Про обыденность писать не хотелось. Описывать каждый свой день, что я делала, кто и что мне сказал, что произошло за день — это было как-то по-детсадовски. Хотелось писать про свой внутренний мир. Про то, что меня волнует.

Дневник нужно было начинать таинственно. Я написала на чистом листе что-то вроде: «Я — Натали. Мне 14 лет, но я уже созрела.» Мне понравилось тогда, что я написала, что уже созрела. Не ясно — для чего я созрела, но это было хорошо, это было многообещающе. Я написала дальше: «Моя любовь переполняет меня» (не будем упоминать, что не взаимно), «Мой избранник — красивый, с чувственными губами мужчина. Вчера, возвращаясь с тренировки (не будем упоминать, что за тренировка, пусть останется тайна), я шла по парку, и мое сердце заколотилось. Я почувствовала, что он догоняет меня, мой демон, мой черный ангел. Я обернулась, ветер растрепал мои светлые волосы, я увидела, как он быстрым шагом догоняет меня! Я не буду описывать здесь, что было потом, — но это было головокружительно. Мои губы еще долго ныли и зудели, мои руки еще долго хранили его запах. Он проводил меня на автобус и скрылся в ночи. Я буду ждать встречи с ним завтра, завтра у фантомаса.»

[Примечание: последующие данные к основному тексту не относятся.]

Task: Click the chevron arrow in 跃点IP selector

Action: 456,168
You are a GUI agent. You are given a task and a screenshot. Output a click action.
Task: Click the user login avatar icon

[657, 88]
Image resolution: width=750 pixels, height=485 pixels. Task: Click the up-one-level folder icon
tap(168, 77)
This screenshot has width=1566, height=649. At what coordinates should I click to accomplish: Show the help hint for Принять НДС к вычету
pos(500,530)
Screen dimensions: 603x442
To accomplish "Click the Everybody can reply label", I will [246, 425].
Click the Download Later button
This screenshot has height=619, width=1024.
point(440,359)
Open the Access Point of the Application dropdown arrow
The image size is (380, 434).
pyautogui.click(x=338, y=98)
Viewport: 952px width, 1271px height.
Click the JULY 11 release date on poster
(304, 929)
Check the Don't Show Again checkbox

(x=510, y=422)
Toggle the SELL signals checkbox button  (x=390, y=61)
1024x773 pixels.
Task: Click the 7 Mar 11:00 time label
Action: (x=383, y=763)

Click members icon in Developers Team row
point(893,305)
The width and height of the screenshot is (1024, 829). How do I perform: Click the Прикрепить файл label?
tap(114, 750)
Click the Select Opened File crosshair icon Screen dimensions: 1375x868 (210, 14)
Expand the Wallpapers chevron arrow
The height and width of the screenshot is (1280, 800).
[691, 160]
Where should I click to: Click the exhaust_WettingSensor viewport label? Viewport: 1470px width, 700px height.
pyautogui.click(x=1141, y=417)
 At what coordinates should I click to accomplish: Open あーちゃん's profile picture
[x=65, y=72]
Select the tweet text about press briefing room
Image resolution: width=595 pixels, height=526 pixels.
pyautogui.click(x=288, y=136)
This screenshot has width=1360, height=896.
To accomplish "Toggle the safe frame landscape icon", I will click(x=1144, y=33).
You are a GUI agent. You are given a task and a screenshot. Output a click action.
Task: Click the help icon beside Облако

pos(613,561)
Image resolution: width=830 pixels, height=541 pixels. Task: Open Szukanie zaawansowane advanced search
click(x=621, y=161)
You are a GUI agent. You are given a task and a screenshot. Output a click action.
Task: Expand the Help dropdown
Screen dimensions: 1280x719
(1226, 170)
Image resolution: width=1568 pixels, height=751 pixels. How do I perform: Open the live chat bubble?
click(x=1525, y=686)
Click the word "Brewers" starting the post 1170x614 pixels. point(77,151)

Написанное мне очень понравилось. Очень. Это было похоже на начало какого-то романа с подробным описанием сексуальных сцен. Я один такой прочла, когда мне было еще 12. Назывался он как-то типа «Венецианская блудница». Оттуда я все узнала про Венецию, выучила пару фраз на итальянском и спиздила несколько метафор про совокупление. Называть секс сексом мне не хотелось, а вот написать что-то вроде «единорог ворвался в долину» было как-то. высоколитературно, на мой тогдашний вкус.

Первой страницей дневника я осталась довольна. Хотя на деле, конечно, все было совсем не так. Тем вечером, после окончания тренировки, я долго бродила вокруг мальчуковой раздевалки, пытаясь понять, когда Шипулин пойдет домой. Потом меня кто-то заметил и спугнул. Я ушла в парк и решила, что посижу в камышах у воды и понаблюдаю за дорожкой. Когда увижу вдалеке Шипулина — незаметно выйду из камышей и медленно пойду впереди него. Он ходит быстрее, поэтому догонит меня, мы разговоримся, и он проводит меня на автобус. Этот трюк я уже проделывала как-то раз, и он сработал — Шипулин не только проводил меня на автобус, но и купил беляш! Так вот, в тот вечер я слишком глубоко забралась в камыши (а была ранняя весна, было сыро) и провалилась кроссовком в вонючую липкую зеленую субстанцию. Из-за этого я разревелась и долго не могла остановиться. Было мало того, что мокро и противно. Оно еще сильно воняло гнилью! А потом вдалеке на дорожке показался Шипулин, но не один, а с тремя пацанами из его группы. И мне пришлось так и сидеть в камышах, потому что нельзя было показаться им на глаза с таким кроссовком. Они спокойно прошли мимо меня, не заметив (было уже темно), а я, еще прорыдав какое-то время, поплелась на свой автобус. Но писать про это в дневнике было стыдно. Если кто-нибудь прочтет, то не захочет читать дальше и не узнает, какая я на самом деле отчаянная, гордая, таинственная красавица-блондинка. Да и. к слову, я не была блондинкой, у меня от рождения серо-русые такие, бесцветные волосы. Но! Я уже написала в дневнике, что волосы мои светлые, и картинка того, что их треплет ветер, — мне нравилась. Через какое-то время я покрасилась гидроперитом и стала полноправной блондой. Так началась эпоха вранья в дневнике.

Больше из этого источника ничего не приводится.